[Records drawn from a dataset]
┄┄┄┄┄┄┄┄┄┄┄┄┄┄┄┄┄┄┄┄
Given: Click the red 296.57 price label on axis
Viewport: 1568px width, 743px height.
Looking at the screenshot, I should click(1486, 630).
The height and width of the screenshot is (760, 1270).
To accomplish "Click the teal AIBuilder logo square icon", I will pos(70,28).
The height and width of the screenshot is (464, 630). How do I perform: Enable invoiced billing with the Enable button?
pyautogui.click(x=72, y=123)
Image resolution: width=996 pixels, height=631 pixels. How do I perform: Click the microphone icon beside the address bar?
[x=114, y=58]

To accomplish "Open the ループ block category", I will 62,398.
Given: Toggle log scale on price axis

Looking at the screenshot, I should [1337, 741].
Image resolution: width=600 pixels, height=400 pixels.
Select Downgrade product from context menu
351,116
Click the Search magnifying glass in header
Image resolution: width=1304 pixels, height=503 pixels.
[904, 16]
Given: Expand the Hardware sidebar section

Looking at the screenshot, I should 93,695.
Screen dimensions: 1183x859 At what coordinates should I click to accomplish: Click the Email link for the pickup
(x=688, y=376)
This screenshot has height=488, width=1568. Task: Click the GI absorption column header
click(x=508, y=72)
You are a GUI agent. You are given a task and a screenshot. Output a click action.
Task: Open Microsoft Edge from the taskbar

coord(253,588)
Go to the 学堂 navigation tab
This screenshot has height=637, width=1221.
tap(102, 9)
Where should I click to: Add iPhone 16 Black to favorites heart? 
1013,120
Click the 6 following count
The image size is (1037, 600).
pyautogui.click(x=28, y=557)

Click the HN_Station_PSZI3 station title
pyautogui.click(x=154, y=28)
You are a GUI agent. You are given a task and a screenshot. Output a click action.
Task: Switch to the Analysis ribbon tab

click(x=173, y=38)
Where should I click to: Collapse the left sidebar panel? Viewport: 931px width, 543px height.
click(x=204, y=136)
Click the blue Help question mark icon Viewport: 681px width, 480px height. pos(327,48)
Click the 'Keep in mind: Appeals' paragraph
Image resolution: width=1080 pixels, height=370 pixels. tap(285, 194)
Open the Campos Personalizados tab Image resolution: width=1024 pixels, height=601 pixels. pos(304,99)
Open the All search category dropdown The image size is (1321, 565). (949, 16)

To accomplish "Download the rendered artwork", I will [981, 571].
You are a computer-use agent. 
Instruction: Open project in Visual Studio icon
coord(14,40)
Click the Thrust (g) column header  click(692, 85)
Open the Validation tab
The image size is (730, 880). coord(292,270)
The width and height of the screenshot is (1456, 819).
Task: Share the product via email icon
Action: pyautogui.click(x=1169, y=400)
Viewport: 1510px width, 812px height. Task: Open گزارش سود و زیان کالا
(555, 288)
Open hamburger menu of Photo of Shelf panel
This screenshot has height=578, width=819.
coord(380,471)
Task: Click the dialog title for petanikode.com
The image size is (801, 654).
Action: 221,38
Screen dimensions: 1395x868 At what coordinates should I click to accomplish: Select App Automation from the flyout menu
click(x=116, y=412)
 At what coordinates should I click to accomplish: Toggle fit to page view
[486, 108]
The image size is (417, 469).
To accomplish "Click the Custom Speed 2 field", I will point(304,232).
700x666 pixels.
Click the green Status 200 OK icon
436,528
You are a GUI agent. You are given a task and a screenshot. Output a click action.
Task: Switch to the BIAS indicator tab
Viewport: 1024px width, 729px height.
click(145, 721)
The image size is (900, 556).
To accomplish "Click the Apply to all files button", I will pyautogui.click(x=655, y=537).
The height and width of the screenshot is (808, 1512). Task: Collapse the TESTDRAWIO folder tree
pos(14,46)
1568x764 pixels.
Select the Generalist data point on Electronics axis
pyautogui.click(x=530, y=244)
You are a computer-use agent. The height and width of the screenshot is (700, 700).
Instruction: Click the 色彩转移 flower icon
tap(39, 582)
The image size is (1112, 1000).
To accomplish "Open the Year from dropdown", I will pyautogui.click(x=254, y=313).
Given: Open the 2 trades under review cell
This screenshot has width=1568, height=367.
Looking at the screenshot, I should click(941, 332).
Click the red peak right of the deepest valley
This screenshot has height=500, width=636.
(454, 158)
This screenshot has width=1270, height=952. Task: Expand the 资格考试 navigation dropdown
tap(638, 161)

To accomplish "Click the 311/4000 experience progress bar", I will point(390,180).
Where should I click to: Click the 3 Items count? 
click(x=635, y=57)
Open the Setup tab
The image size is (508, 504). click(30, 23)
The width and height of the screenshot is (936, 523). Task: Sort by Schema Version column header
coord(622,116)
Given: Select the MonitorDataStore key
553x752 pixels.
┄┄┄┄┄┄┄┄┄┄┄┄┄┄┄┄┄┄┄┄
Above are the entries; copy out every line among them that contains the word "computer".

You are a computer-use agent. 
You are a computer-use agent. The height and width of the screenshot is (700, 700).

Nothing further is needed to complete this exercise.